で、僕。開口一番は「道灌」。本当は寺子屋の落語教室発表会でネタ下ろしする予定でしたが、コロナで中止となり、この機会を使ってネタ下ろしさせていただきました。凄くベーシックで、如何にも落語的な噺なので、やってる本人は楽しいのですが、いざ人前でやってみると想像通り難しい…不安なのでマクラ多めに振って挑んだお陰で何とか持ち堪えたつもりですが、それでも正直ややウケかなあ。どテ珍さんが志ん生師匠版と気付いてくださったのが嬉しい(笑)時期を選ばない噺なので、またチャレンジしたいです。

もう一つは「夕涼み」。これと踊りがあったので浴衣で高座に上がったのでした。つい先月、キャナリーの発表会でネタ下ろしした以来でしたが、その時に色々と忘れてたくすぐりを盛り込めて良かったです。あと、お行儀の良い発表会と違って、ほんの少しだけ、本来の喜多八師匠バージョンに近い「バレ」に近づけた演出にしたら、思ったより反応が良くて良かったです。みんな好きねぇ(笑)

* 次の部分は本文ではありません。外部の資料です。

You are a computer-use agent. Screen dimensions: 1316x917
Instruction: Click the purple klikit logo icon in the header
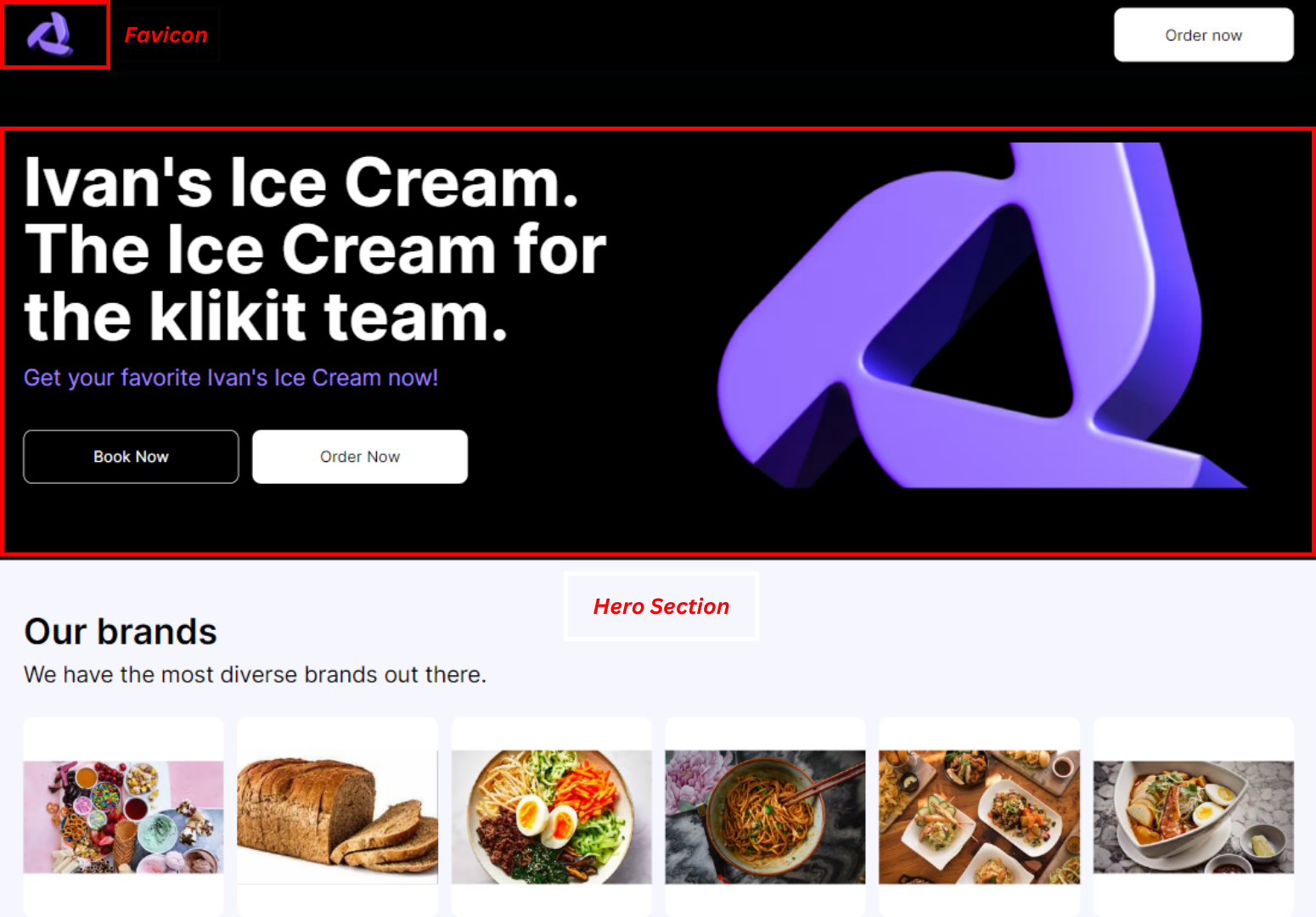[x=50, y=34]
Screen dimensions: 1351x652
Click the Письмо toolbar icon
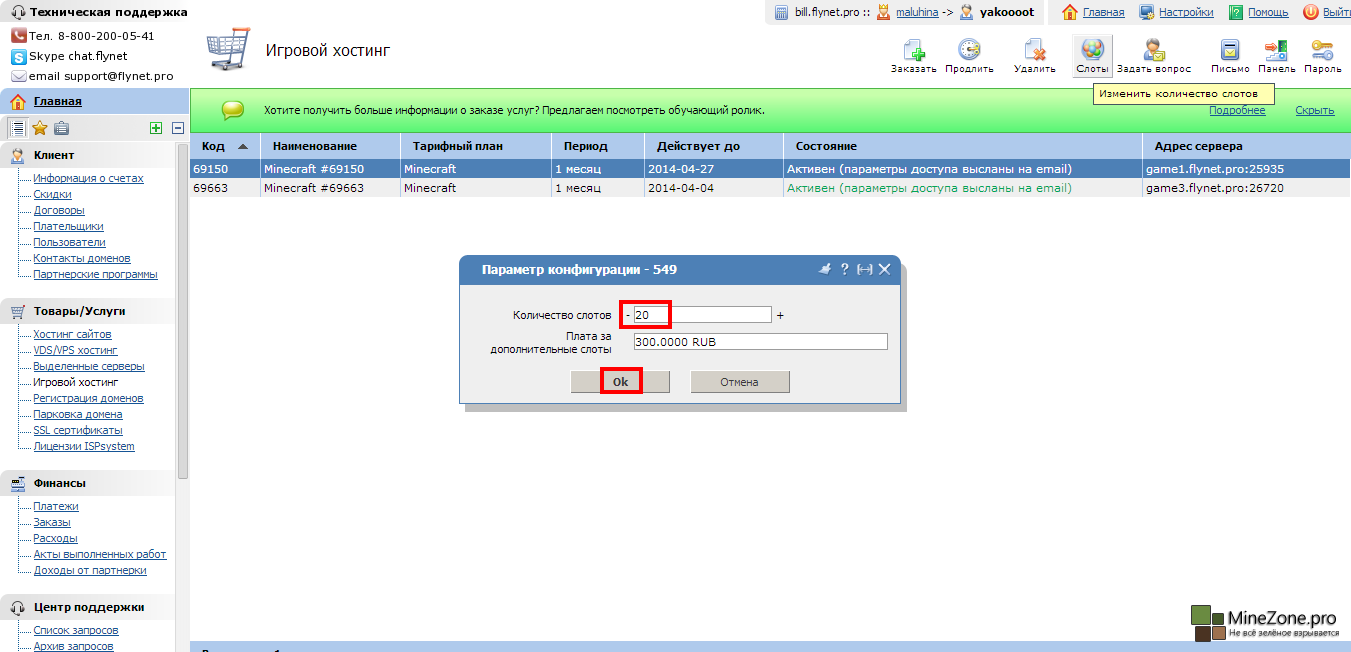(1230, 51)
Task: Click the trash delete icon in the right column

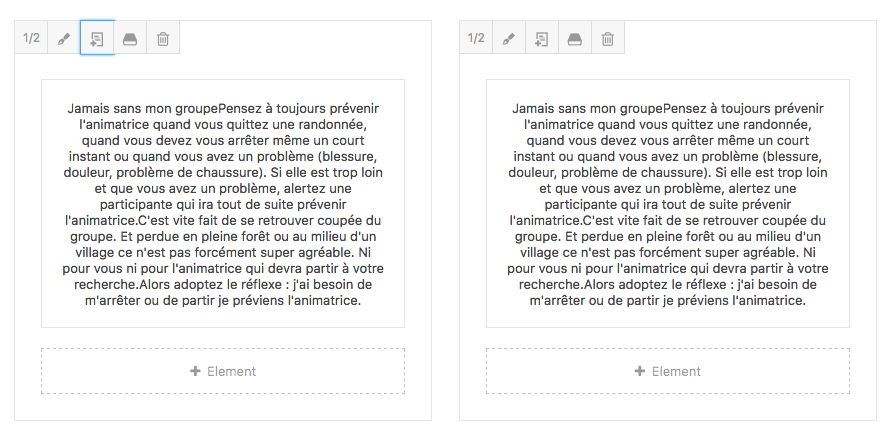Action: (x=607, y=39)
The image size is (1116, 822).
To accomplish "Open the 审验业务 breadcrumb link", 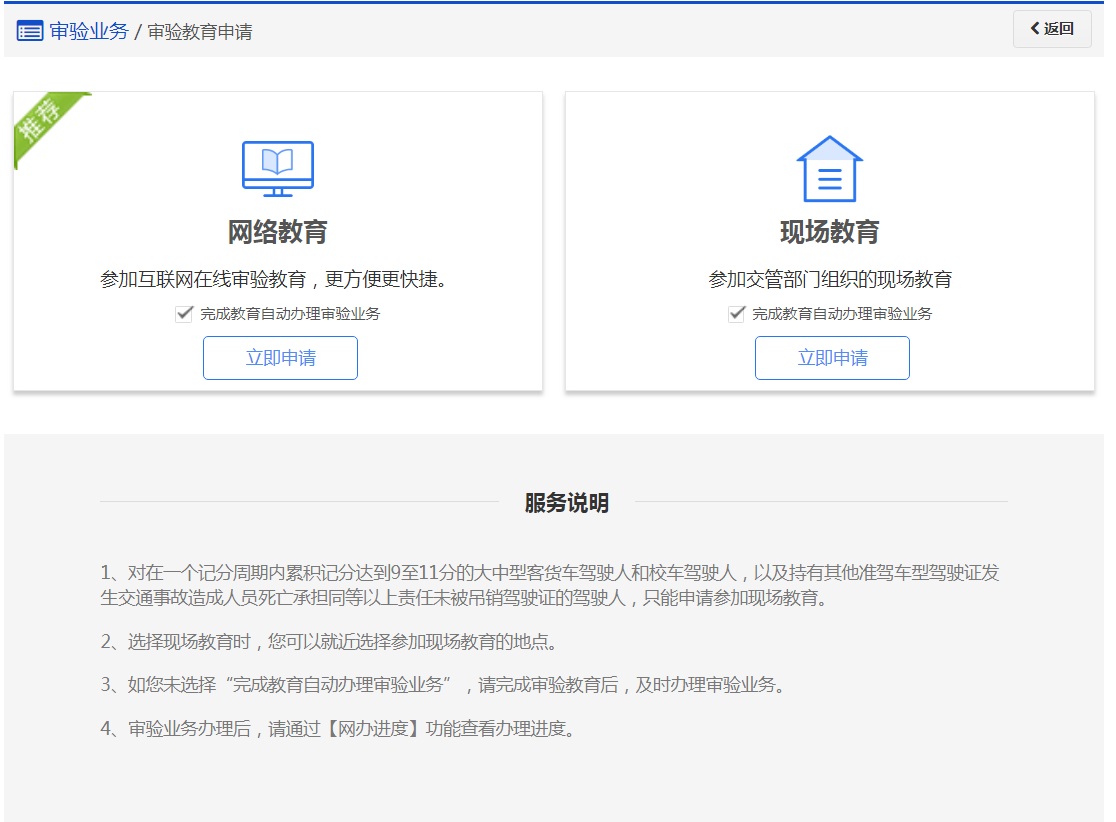I will click(89, 31).
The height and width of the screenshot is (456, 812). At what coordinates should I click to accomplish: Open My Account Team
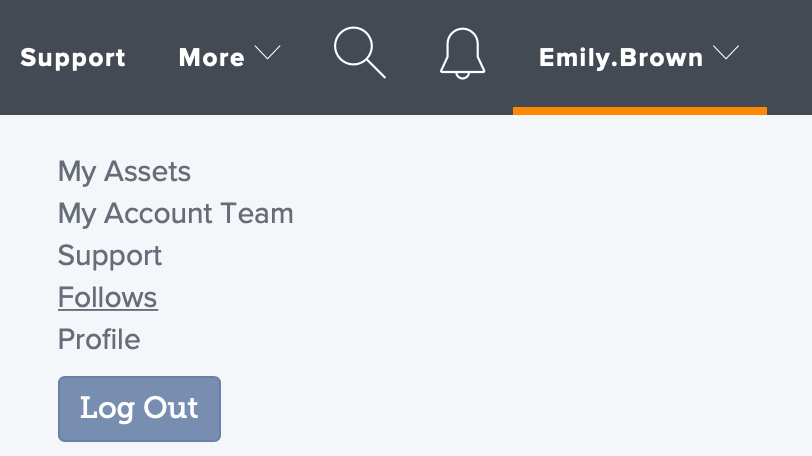point(176,213)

あとは余芸でまた踊りを。夏だし何にしようかな、と思ったのですが、勉強会だし良いやと、まだ上がってない「深川」の深川〜吉原までの短縮版を。これで「夕涼み」「欠伸指南」含めて船遊び三部作でした。「船徳」やってないのに(笑)口直しに、後は、疫病退散と言う事で「かっぽれ」を踊らさせていただきました。

会場をご提供いただいた活砲偽さん、設営を手伝ってくれたぽっぽくん、撮影してくれた愛歯照ちゃんもありがとうございました。

次回は11月23日(月・祝)予定です。実はマドンナも決めてますが、詳細は番組内容含めて後日ご案内いたします。それまでには、もう少し安心して落語会が出来る世の中になりますように。